Ich bin hier vor 30,5 Jahren auf dem Betrieb eingeheiratet.
Wie ich meine Ausbildung zur ländl. HW anfing hatte ich meinen Mann schon kennen gelernt, somit wäre eine solche Ausbildung zum Vorteil, aussage damals von meinen Eltern.
Die ersten Jahre bin ich noch außer Haus arbeiten gegangen. Nach dem 2 ten Kind bin ich auch mit voll im Stall/Betrieb eingestiegen. Zu dem Zeitpunkt erkrankte SV und Schwiegeroma verstarb, das war 2003.
Ich hatte im Stall meine Aufgaben und war auch immer Jahrelang beim melken dabei. Wir haben aber immer zu zweit gemolken. In Ausnahmefällen mal alleine.
Keine frage ich habe es genossen immer zu Hause sein zu dürfen und immer für die Kids erreichbar zu sein. Ich habe die Kids mal gefragt, ob sie was vermisst haben als Kind , weil wir Landwirte sind
Nein, sie sind zufrieden wie sie aufgewachsen sind.
Klar, es war nicht immer leicht. 4 Generationen Haushalt. Alles immer zusammen Bad, Küche....
Ich habe immer mehr darauf geachtet das wir einiges für uns alleine bekommen.
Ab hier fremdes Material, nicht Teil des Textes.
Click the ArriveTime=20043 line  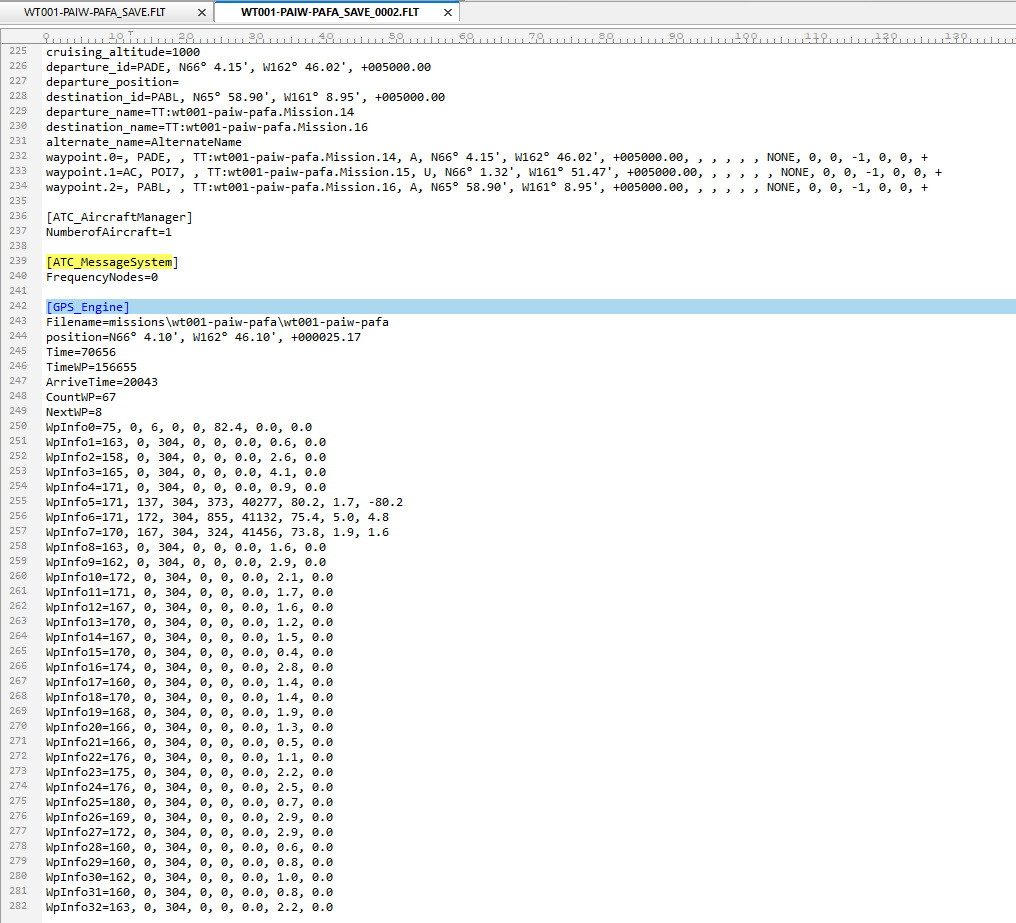[x=102, y=382]
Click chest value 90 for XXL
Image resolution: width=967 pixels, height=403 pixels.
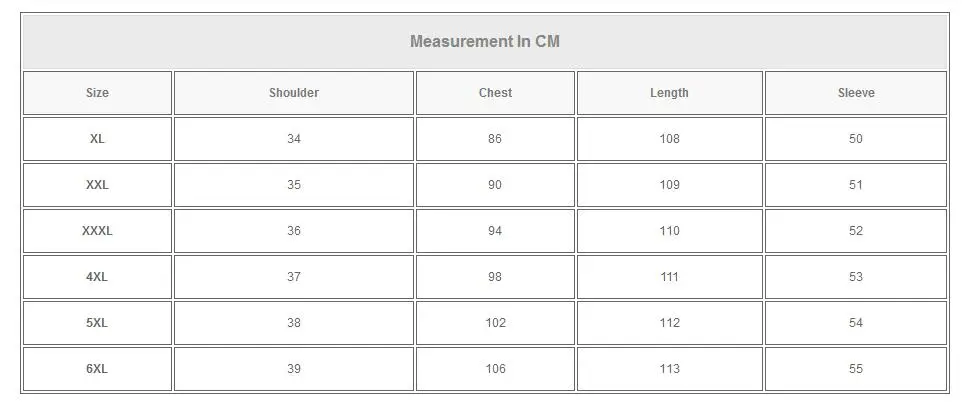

Ich habe auch bis 2003 immer nebenbei Minijobs gehabt habe in der Gastro gearbeitet und Uroma hat aufgepasst- es klappte ganz gut mit uns, mit der Zeit.
Jetzt sind nur noch göga, ich und der Sohn hier. Der Sohn hat eine geregelte Arbeitsstelle. Die Kühe sind seid einigen Jahren weg und wir betreiben nur noch Bullenmast (180), jeder hat weiterhin draußen seine Aufgaben und es klappt doch recht gut, wir sind ein gutes Team würde ich sagen.
vorgestellt wie es normal arbeiten zu gehen, habe ich mir auch oft.....
Es ist gut so wie es ist.
Freundinnen habe ich nicht viele . Die meisten haben es nicht verstanden, wenn wir zur Stall zeit zu Hause sein mussten.
Aber die die ich habe sind es wert und ich kann da so mit gut Leben. Leider sind die meisten meiner Freundinnen im BT - Land verstreut.